When Carol Foster, MD, first publicized her home-remedy vertigo maneuver in 2013 — an online story and YouTube video both posted — the response was nothing short of phenomenal. The video has received over 3 million views and the CU Anschutz Today story has been clicked 256,000 times.
Now Foster, an assistant professor of Otolaryngology at the University of Colorado School of Medicine, has written a book, “Overcoming Positional Vertigo.” It provides a comprehensive guide to the Foster maneuver and details simple preventative measures readers can take to avoid recurrence.
Because 10 percent of people over age 60 suffer from benign paroxysmal positional vertigo (BPPV), Foster is likely to field another wave of worldwide interest when her book is published in early January. “I get constant feedback from people all over the world — every day — and they have the same questions. They want more clarity than what’s on the video, such as: Can I repeat the maneuver? How many times should I do it? When should I see a doctor?”
She decided the best way to address these questions was to write an in-depth book about BPPV. Most literature about BPPV, she said, falls into the category of overviews that only glance upon the subject — and in highly technical language.
“I took my knowledge and translated it into a normal vocabulary for the layperson,” Foster said. “The idea was to allow the average person to learn all about the disease so they’d know about BPPV to the extent a doctor does. And so, they could do treatments on their own at home,” thereby also potentially saving them thousands of dollars in clinical care costs.
Personal history with vertigo
Foster’s own experience with vertigo — she suffers from Meniere’s Disease, an inner-ear disorder that causes hours-long bouts of dizziness — precipitated her groundbreaking discovery one day in her bedroom. She considered that BPPV could be what was afflicting her “good ear,” the one not affected by Meniere’s, as she woke up one morning. Unlike Meniere’s, where the cause is often unknown, BPPV is caused by gravity-sensing particles in the ear accidentally entering the spinning-motion sensors of the ear.
As she experimented with the Epley maneuver on herself that morning — a series of body and head maneuvers used to treat BPPV — she discovered the moves were intensifying her vertigo. She began to conceive a half-somersault-type maneuver that might return the particles to where they belonged: The Foster maneuver was born.
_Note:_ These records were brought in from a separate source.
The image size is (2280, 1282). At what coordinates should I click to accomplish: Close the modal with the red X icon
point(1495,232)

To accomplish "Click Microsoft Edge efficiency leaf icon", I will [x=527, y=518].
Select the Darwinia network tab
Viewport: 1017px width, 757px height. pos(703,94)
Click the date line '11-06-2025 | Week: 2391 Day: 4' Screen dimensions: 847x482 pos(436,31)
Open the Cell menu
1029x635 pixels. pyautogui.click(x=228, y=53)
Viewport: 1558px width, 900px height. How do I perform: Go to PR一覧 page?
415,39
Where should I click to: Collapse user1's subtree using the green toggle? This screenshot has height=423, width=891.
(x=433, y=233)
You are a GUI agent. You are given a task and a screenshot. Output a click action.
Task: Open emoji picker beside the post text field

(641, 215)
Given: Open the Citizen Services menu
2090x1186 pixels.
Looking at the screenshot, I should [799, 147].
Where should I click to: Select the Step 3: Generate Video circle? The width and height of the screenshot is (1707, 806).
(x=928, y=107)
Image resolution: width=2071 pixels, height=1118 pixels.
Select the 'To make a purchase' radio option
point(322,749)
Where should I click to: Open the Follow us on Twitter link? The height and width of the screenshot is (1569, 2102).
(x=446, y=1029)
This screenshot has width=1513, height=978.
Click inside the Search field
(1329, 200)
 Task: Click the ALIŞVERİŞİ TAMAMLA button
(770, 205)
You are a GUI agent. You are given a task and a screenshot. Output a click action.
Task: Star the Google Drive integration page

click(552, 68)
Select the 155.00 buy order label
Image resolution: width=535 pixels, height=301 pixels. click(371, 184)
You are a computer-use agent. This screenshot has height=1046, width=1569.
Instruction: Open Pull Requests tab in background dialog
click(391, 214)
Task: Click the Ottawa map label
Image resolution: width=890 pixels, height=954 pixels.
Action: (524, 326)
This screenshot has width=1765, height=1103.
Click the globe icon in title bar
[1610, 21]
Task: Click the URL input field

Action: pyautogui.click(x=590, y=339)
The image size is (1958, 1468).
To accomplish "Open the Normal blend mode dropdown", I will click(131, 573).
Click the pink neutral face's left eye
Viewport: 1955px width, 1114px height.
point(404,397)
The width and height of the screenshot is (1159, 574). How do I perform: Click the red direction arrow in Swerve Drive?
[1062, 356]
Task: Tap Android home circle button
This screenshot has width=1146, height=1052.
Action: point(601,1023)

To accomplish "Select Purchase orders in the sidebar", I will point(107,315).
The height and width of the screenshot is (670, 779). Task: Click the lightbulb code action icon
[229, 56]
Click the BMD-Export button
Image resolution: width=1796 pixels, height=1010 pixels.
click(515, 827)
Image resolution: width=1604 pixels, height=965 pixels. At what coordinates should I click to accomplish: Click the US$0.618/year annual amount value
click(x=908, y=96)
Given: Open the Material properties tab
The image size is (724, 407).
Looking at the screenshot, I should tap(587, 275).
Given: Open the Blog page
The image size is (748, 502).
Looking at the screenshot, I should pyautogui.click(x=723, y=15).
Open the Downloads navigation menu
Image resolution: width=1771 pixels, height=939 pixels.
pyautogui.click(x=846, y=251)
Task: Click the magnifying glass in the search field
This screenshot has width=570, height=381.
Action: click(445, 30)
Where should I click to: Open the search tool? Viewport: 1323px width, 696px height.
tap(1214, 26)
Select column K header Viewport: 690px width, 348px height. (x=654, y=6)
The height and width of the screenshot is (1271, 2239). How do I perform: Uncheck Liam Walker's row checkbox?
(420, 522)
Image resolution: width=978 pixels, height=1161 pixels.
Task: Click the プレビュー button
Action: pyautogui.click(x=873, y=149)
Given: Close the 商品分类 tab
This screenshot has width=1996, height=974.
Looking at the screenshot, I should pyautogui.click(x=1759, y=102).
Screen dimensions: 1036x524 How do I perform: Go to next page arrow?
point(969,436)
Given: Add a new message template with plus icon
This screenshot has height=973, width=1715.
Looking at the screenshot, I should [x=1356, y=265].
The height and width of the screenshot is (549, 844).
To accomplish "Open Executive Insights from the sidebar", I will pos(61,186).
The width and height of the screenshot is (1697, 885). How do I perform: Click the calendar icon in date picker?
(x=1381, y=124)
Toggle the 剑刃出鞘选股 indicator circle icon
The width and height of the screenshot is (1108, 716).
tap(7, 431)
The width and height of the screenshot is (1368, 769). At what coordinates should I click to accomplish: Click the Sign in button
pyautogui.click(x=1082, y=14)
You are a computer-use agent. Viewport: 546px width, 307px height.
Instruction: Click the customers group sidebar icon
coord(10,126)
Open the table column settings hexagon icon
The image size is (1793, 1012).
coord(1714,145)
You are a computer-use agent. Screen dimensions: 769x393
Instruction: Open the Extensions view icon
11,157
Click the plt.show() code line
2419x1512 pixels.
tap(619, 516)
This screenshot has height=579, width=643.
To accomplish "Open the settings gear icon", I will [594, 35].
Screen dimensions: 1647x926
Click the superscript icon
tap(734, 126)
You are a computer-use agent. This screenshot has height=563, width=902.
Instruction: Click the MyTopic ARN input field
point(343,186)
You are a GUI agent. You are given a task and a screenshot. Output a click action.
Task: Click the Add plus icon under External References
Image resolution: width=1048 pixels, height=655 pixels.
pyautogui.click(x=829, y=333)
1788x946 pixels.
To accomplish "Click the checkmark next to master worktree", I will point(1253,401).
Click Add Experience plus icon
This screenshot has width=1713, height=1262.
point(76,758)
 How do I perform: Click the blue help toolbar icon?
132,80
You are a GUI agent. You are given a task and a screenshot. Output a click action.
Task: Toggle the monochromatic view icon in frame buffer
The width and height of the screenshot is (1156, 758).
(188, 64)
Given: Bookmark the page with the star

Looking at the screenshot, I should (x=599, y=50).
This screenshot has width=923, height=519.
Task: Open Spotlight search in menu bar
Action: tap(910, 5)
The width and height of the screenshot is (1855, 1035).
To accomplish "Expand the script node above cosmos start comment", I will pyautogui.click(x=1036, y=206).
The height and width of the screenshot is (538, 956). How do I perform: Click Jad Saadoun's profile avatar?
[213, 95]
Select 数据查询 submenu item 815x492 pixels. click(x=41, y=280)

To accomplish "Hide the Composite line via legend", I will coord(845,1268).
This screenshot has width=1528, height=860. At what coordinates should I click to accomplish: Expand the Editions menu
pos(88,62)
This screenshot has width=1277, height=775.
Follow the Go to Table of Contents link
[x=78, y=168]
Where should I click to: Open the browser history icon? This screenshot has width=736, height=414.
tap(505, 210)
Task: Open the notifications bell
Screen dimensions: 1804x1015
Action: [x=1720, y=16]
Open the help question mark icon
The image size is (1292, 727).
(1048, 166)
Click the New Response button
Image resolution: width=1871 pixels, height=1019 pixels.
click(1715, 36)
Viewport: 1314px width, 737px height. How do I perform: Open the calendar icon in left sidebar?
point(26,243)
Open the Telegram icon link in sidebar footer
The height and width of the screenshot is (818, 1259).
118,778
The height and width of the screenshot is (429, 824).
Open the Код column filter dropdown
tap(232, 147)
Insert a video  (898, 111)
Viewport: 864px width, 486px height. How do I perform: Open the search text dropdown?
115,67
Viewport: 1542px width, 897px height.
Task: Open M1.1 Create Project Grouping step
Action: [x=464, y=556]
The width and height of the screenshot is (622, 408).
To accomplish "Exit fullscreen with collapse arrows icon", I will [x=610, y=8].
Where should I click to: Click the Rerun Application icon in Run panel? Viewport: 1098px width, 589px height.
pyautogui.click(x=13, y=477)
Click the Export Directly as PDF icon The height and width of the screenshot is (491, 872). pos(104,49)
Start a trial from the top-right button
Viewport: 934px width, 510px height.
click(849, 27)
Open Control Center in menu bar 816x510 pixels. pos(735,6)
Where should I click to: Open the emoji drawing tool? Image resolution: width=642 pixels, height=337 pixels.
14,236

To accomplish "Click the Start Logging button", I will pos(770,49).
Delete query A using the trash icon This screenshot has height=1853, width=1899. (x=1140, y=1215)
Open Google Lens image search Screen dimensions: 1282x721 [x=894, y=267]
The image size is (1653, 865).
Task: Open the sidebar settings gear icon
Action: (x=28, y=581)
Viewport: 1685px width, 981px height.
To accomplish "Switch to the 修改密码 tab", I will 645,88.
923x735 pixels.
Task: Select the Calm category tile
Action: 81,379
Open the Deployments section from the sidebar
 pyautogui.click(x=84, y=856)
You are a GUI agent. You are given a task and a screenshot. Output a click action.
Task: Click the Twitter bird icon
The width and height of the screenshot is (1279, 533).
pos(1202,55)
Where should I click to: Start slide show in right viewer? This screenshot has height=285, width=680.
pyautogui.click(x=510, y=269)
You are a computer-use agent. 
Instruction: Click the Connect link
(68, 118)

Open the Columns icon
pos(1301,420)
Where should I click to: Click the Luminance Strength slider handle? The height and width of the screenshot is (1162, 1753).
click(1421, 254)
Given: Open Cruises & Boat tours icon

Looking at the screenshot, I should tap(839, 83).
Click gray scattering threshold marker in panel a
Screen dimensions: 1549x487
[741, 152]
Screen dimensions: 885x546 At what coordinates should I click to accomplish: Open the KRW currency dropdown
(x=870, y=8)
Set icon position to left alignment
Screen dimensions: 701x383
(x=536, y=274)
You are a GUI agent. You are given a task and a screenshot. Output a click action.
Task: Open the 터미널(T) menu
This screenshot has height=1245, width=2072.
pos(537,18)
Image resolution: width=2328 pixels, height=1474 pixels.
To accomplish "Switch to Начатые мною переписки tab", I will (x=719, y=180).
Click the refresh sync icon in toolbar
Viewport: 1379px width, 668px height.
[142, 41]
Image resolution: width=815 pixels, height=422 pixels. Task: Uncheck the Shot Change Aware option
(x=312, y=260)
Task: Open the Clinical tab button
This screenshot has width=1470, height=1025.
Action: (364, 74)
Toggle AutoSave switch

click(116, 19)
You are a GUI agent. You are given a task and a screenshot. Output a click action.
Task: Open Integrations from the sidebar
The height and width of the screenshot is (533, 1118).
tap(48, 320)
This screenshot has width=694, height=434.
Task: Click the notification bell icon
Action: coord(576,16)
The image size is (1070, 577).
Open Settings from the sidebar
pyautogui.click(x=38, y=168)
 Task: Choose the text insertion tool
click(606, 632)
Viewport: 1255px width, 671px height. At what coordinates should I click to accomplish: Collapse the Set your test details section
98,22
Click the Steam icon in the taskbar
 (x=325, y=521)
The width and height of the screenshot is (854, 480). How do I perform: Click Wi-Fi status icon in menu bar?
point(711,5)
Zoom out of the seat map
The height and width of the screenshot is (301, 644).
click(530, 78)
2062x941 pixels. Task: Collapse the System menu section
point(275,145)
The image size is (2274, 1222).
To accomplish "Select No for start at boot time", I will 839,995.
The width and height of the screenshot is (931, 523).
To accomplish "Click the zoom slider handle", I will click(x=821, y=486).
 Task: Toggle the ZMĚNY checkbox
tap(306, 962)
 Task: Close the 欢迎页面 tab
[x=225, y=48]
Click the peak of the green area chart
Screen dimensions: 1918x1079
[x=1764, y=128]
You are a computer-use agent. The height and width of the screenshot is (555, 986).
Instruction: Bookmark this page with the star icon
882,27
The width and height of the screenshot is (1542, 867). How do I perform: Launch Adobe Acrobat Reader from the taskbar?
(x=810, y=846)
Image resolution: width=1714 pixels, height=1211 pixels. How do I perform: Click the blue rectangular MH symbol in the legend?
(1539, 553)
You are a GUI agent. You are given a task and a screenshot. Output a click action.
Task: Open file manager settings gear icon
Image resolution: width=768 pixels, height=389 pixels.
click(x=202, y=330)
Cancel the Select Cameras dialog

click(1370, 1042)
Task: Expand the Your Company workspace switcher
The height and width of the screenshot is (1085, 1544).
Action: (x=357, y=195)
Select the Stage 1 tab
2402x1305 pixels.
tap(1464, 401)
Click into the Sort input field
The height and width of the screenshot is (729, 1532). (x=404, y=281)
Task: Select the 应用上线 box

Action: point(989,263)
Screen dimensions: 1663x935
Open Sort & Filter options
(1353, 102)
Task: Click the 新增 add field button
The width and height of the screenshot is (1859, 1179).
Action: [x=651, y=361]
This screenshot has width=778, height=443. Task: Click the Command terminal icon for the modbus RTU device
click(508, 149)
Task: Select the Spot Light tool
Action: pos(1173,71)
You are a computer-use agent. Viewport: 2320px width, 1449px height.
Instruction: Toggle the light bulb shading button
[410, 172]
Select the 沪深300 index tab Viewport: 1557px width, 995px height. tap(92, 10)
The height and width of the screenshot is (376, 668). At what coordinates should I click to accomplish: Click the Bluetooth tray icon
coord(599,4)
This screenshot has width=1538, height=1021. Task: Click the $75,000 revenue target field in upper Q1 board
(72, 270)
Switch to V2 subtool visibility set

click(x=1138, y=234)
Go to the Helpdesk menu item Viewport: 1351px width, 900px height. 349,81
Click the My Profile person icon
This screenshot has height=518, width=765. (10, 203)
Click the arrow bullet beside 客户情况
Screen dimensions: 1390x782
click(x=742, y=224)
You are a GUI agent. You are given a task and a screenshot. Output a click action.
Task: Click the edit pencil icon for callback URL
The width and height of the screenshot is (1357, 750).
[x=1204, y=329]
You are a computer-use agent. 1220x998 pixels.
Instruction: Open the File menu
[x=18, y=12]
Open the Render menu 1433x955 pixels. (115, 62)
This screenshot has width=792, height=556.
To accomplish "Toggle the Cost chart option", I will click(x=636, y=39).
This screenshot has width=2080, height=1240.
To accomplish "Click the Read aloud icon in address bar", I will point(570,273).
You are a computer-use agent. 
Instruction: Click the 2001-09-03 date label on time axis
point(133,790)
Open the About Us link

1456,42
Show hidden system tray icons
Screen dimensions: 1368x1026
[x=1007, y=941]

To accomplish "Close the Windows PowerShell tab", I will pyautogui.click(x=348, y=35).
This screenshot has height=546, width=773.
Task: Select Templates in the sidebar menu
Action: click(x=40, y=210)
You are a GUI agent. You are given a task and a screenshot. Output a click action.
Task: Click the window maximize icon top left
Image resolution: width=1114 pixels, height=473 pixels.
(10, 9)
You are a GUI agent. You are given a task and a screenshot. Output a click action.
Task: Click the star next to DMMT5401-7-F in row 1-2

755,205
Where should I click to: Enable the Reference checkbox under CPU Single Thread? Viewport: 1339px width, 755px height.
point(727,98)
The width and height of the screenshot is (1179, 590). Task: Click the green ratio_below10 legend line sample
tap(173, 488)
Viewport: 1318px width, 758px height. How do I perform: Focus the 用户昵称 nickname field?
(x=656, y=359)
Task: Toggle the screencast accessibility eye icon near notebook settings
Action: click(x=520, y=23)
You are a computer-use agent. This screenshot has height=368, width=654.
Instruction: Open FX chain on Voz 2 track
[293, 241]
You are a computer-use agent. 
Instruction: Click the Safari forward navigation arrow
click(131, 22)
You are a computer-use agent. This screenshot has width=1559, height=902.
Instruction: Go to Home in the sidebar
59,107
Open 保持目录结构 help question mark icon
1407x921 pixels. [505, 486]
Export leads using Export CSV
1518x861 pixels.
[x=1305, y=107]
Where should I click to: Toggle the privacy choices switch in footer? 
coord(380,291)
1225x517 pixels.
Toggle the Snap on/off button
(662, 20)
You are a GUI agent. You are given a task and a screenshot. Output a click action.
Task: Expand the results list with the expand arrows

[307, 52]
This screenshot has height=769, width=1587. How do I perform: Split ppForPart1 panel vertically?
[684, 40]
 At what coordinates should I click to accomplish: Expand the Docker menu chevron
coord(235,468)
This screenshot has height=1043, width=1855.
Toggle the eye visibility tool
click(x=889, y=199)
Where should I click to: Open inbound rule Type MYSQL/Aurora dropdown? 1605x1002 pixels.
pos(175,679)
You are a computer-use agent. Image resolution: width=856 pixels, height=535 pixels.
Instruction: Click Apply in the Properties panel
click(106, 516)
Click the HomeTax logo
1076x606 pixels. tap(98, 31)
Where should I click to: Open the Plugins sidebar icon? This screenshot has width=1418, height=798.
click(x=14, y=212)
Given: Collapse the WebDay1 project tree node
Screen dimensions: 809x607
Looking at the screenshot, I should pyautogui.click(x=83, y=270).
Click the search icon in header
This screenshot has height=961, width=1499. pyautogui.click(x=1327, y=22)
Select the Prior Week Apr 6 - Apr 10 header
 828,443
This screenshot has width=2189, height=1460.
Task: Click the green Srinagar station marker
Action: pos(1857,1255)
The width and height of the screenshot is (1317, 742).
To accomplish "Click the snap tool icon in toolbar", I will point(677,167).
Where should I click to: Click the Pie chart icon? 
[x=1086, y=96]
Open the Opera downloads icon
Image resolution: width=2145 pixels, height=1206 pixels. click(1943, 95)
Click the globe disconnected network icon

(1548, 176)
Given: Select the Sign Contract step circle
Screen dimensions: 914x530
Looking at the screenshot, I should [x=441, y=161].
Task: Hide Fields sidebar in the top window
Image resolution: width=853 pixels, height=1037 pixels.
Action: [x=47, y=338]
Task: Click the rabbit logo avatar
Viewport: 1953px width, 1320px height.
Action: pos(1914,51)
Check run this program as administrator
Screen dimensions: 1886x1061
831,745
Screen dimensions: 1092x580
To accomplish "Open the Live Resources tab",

“To me, it’s trivial, and I think it should be that way for everyone,” she said. “Instead of being frightened, you should just know: ‘Oh, there’s that again. I’ll do the maneuver and be free.”
The do-it-yourself remedy has worked for people around the world who struggle with bouts of dizziness. One patient said, “Your exercises are wonderful — they changed my life.” Another commented, “I tried your maneuver when the spinning started … it worked! I did it three times and this morning it was GONE!”
The reason BPPV rates increase as people age has to do with those particles: the more your sensor ages, the more pieces break off. “When you lay down, there’s an opening above the gravity sensor. The pieces can fall in,” Foster said. “Imagine having pieces of buckshot in your ear and if you put your head down below the horizontal, they can fall in.”
More than 8 million people in the United States can expect to have BPPV. “It’s huge and worldwide,” she said, “and there are people who have it and don’t go to a doctor, so they aren’t reported.”
Foster included a chapter in the book about ways to prevent BPPV from recurring. Sufferers need to be aware of their limitations, she said, such as avoiding certain positions that prompt bouts of BPPV.
The book emphasizes how sufferers can essentially become their own physician. “Fundamentally, what you have here is a mechanical disorder,” Foster said. “It’s like having a splinter. Everyone knows how to get one out, but what if you had to spend $1,000 to remove it? Does it have to be a medical procedure that costs that much? Or can you do it at home? This is mechanical enough that it should be like removing a splinter. And if it doesn’t work, then you should go to the doctor.”
When she does the Foster maneuver, it never takes more than a couple minutes before she gets rid of the vertigo.
“I just wanted to get it out there and become kind of known about,” she said of the maneuver. “I didn’t expect it to become famous. It’s crazy, but it’s also great. The more people who can use it, the better.”